■ Data for this exercise ■

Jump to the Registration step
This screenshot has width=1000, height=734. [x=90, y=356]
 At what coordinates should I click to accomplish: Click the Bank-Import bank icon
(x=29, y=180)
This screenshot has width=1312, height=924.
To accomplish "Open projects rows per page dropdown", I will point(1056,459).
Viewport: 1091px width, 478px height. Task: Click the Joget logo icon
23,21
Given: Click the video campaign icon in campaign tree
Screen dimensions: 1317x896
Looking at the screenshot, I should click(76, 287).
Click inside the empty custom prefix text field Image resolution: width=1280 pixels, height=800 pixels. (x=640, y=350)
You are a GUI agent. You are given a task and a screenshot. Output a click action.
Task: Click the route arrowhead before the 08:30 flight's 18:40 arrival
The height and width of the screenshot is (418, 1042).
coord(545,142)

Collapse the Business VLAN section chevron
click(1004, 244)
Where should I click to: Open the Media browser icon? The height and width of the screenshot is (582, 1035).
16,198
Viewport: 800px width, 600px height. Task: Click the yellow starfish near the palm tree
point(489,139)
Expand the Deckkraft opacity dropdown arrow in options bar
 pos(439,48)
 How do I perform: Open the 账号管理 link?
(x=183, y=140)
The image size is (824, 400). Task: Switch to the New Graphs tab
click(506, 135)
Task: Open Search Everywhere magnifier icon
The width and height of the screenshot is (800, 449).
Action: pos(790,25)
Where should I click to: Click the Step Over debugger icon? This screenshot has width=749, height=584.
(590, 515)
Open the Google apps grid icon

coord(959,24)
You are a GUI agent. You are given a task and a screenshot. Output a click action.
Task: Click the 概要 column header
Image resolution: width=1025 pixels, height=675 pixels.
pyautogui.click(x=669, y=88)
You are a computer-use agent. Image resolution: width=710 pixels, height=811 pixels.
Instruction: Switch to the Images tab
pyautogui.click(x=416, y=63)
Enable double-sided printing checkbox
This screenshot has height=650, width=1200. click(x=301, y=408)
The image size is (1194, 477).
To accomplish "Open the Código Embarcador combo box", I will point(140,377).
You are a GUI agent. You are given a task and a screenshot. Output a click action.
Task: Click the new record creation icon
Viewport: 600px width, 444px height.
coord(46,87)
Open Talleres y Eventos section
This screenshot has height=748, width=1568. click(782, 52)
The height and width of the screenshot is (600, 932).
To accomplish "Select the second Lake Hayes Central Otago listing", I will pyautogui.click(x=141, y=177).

■ Task ■
What is needed is an exact repetition of the lines from the first line of the records through the line containing "This screenshot has width=1312, height=924.", both ends included, and nothing more.

■ Exercise solution ■
Jump to the Registration step
This screenshot has width=1000, height=734. [x=90, y=356]
 At what coordinates should I click to accomplish: Click the Bank-Import bank icon
(x=29, y=180)
This screenshot has width=1312, height=924.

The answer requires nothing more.